Why I Chose Not To Cure My Depression

By Rebecca Newbold

Age: 20

Five years ago, I reached one of the lowest points in my life. I didn’t know where I belonged spiritually; I had a lot of people spreading rumors about me; I never got very hungry so I didn’t eat much; I didn’t understand the point of life because I didn’t think I had a purpose; I had negative relationships with much of my family; I felt like I did not belong. When I was unable to get out of bed for school I was told that I was being lazy, when I would start to cry I was told that I was being dramatic, and when I would curl into a ball unable to breathe I was told that I was simply overreacting. In fact, these things were part of me for my entire life, but it was only two years ago that I was told I had anxiety, and a year after that I was told I had chronic depression.

I, like many others, have spent so much energy trying to “cure” my illnesses that I forgot the word “chronic.” Simply put, I forgot that these illnesses were not able to be cured. Therefore, I constantly felt like I was failing to get better. As many people know, the feeling of failure only drives depression and anxiety deeper, leading to a horrible cycle of emotions. So, you can only imagine how awful I felt when nothing I tried was curing my depression and anxiety.

This cycle went on for a while before I suddenly had an epiphany. By definition, chronic illness cannot be cured. They can only be lived with. This sudden realization changed my life. Instead of trying to not be anxious, I taught myself breathing and meditative techniques to cope with the anxiety. Suddenly, I was having less panic attacks because I had accepted that I was allowed to feel anxious, and instead taught myself to accept the anxiety and subsist. Instead of trying to not be depressed, I’ve implemented as much purpose and divinity into my life as I possibly can, including art, gardening, and caring for animals, all of which brought joy into my life. Suddenly, I realized that depression and happiness do not have to be mutually exclusive.

Suddenly, I realized that depression and happiness do not have to be mutually exclusive.

I have come to accept that I can have a dark day while still believing that tomorrow can be better, and, because believing is seeing, I have seen results. I have seen that there is a sunrise after every dark night, and I relish in that light as much as I possibly can. I have decided to accept my depression and anxiety as a part of me because I would truly not be who I am today without them, and I surely wouldn’t be able to accept and help others without the knowledge of what they are going through.

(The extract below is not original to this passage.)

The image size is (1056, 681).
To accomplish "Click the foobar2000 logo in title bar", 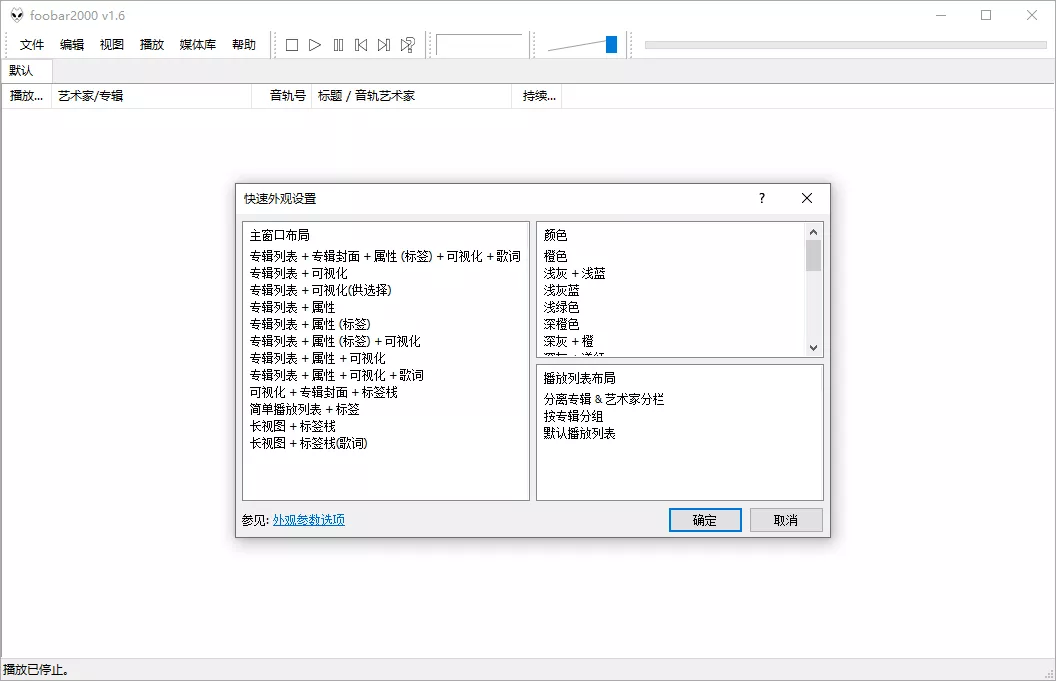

So, if you are constantly fighting the urge to find a cure, try to find joy instead- even in the small things. For example, dogs will often stop when the wind blows just to relish in the warm air, or will stop and stretch when they first get up because they know that feeling comfortable in their own skin is a priority. So, whether it is belting out your favorite song in the car, calling up an old friend, making yourself a beautiful meal, or just stopping to feel the wind, small things can bring you joy no matter what your situation is. And when you have a dark day and can’t get out of bed, watch funny videos just to allow yourself the joy of laughter (because you deserve that joy). Accept yourself for who you are and stop trying to “cure” the person you were made to be.